David Wessel gives us Bob Gordon's View on the Magnitude of CPI Bias:
WSJ Washington Wire: Has Anybody Told the Fed?: The Consumer Price Index is still overstating inflation, says Northwestern University economist Robert Gordon.... "My own retrospective view is that the upward bias in the CPI in 1995-96 was if anything higher than the Boskin (commission) estimate of 1.1 percent and was perhaps 1.2 or 1.3 percent," he says. Given the changes made since, and applying an approach similar to Boskin commission, he estimates the CPI currently overstates inflation by about 0.8 percentage points, a view that runs counter to frequent consumer complaints that the CPI understates the inflation rate they face.
Gordon says the true bias in the CPI is even larger if one takes full account of the improving quality of the goods and services he adds. "I think that these point estimates substantially understate the value of inventions, new products, and increased longevity. A century ago, our forefathers had to shovel coal, carry water into their dwellings, and heat it manually before bathing or the tedious scrubbing of clothes could take place. The value of running water, water heaters, forced air heating fueled by natural gas and the cleaner air that has resulted, is enormous, even if converted to an annual growth rate over 100 years.

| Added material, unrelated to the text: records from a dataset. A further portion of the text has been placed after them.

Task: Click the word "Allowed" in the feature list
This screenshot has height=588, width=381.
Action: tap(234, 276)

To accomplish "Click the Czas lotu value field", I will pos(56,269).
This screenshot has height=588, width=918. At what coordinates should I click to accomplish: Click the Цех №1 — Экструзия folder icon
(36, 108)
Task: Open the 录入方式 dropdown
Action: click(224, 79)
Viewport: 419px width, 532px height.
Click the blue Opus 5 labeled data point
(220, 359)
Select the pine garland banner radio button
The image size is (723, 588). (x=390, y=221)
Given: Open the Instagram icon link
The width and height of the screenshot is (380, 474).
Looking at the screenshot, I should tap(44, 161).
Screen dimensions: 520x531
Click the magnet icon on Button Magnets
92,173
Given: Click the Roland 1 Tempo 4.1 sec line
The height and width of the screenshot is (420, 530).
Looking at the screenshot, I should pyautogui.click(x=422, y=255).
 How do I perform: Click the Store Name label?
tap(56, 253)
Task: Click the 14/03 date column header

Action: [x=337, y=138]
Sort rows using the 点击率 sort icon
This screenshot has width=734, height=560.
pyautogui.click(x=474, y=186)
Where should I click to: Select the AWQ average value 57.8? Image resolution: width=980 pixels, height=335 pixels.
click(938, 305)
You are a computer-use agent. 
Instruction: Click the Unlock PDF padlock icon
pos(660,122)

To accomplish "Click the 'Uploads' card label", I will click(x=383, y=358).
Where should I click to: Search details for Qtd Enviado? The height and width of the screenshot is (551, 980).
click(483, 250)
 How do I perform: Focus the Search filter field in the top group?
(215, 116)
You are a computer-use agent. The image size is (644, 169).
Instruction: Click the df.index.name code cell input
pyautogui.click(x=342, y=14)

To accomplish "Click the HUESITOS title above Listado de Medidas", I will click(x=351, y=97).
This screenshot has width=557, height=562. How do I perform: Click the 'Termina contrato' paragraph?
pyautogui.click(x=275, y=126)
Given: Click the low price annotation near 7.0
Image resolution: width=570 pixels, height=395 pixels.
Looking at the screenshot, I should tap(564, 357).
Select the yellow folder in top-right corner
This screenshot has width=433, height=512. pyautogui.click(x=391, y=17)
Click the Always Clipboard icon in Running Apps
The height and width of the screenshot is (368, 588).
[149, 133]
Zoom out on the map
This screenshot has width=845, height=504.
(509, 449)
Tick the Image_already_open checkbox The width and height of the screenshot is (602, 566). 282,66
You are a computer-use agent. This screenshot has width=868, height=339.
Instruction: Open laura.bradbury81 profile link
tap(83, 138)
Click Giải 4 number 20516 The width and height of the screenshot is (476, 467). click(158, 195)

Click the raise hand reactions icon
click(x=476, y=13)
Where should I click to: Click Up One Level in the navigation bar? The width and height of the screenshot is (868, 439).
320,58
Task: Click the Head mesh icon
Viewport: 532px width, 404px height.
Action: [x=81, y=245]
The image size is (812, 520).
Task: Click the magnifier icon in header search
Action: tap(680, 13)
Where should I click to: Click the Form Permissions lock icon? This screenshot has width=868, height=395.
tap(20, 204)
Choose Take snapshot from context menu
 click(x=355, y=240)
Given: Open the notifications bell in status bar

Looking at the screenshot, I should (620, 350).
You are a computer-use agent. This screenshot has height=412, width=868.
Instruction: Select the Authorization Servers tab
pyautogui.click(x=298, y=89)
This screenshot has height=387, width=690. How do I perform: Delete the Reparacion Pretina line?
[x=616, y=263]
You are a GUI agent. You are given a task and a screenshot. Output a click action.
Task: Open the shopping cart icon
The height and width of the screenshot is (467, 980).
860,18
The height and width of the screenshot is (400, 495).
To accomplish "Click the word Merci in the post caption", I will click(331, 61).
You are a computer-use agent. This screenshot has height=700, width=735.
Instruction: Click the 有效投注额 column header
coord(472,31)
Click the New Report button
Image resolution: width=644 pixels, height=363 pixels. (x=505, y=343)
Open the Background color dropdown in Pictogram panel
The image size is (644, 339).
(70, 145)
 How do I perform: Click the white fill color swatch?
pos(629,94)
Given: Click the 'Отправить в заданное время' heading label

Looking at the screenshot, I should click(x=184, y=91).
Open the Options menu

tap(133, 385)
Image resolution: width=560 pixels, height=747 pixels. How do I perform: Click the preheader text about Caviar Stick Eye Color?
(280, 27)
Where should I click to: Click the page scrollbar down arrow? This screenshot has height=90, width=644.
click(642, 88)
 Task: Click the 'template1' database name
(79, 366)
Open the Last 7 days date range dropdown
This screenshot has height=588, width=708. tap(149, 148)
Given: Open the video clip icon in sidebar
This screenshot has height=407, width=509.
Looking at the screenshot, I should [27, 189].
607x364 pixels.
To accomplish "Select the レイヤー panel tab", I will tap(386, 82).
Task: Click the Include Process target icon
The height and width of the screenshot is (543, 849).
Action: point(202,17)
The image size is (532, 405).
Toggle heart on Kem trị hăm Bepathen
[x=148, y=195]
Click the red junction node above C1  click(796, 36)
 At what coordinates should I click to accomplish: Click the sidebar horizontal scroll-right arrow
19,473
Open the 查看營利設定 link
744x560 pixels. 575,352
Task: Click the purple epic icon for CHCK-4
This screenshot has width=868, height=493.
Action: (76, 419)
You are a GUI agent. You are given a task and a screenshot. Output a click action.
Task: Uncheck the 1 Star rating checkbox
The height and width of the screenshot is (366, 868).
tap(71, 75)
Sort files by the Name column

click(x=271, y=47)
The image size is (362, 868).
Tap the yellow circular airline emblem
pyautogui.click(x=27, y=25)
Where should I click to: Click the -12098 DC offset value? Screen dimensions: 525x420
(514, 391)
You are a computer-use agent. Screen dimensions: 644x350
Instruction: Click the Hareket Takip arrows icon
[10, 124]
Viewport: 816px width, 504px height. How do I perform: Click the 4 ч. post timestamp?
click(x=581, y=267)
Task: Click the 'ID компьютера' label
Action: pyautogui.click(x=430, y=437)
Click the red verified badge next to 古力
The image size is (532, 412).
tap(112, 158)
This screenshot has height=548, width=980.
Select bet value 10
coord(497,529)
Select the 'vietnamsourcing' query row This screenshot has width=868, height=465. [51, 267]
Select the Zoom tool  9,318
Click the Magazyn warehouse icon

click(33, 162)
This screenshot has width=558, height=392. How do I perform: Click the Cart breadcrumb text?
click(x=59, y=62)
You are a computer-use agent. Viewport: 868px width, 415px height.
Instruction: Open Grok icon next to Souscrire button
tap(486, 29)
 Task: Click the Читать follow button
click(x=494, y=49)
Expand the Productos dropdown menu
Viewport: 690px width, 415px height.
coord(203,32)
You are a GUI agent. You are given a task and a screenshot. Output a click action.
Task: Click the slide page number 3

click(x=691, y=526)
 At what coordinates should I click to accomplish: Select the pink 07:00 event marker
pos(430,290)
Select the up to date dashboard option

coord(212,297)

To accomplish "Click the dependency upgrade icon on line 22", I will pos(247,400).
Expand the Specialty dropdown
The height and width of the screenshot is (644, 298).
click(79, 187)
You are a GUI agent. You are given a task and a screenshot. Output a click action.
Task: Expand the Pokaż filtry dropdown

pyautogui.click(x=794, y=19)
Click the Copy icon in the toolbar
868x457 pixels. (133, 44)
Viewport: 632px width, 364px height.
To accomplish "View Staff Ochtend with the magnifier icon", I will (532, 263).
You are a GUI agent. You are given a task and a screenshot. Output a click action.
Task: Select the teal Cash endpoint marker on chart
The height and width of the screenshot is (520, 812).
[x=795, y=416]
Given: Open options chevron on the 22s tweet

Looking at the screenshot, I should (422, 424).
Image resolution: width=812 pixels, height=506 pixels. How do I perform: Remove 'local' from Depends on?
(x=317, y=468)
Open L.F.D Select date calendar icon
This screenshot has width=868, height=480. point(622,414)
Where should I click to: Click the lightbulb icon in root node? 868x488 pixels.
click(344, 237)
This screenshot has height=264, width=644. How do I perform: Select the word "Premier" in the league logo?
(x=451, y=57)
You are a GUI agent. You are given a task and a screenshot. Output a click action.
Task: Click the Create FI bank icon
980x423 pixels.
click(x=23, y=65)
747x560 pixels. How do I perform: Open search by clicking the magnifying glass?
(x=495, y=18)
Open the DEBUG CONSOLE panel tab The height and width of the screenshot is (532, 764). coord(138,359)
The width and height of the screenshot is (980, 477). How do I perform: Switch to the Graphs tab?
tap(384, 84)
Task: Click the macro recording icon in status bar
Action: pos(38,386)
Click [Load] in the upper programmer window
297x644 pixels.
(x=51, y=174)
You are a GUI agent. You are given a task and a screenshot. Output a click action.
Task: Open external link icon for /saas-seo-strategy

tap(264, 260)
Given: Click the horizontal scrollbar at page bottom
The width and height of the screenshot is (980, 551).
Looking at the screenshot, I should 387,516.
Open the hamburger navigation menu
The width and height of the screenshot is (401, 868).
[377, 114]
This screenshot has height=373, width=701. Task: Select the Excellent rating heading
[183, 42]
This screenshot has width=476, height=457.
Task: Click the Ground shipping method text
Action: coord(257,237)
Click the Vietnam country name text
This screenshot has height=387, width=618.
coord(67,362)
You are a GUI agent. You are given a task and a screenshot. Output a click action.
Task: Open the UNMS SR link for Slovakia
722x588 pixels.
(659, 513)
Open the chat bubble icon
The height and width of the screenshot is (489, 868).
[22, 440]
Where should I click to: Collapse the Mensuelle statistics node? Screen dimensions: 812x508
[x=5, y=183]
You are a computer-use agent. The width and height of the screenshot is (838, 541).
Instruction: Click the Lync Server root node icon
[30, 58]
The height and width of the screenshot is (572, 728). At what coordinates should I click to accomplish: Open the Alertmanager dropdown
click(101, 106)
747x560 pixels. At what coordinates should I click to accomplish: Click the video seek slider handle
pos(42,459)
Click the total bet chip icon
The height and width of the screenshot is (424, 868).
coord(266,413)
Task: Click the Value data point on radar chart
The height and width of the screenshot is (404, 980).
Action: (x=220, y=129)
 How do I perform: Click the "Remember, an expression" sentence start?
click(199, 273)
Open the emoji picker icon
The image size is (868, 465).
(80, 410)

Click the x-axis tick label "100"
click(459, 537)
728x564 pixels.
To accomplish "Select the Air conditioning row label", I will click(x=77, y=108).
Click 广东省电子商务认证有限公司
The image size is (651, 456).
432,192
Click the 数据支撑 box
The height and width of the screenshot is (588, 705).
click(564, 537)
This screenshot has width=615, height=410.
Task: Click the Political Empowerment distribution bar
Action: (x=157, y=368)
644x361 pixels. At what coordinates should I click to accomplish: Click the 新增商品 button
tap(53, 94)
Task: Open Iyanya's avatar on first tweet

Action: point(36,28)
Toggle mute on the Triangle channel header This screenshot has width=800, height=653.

"Recent research on the value of increased life expectancy creates growth rates in welfare that swamp the Boskin debates about 10 basis points here or there... Despite global warming, it still snows occasionally in Chicago, but I don't have to touch a snow shovel. My trusty Toro snow blower is a new product from the perspective of 50 years ago. The value of its invention is not included in the CPI. But, not only does it greatly ease the job of removing the snow compared to the old fashioned snow shovel, but it indirectly has contributed to my life expectancy."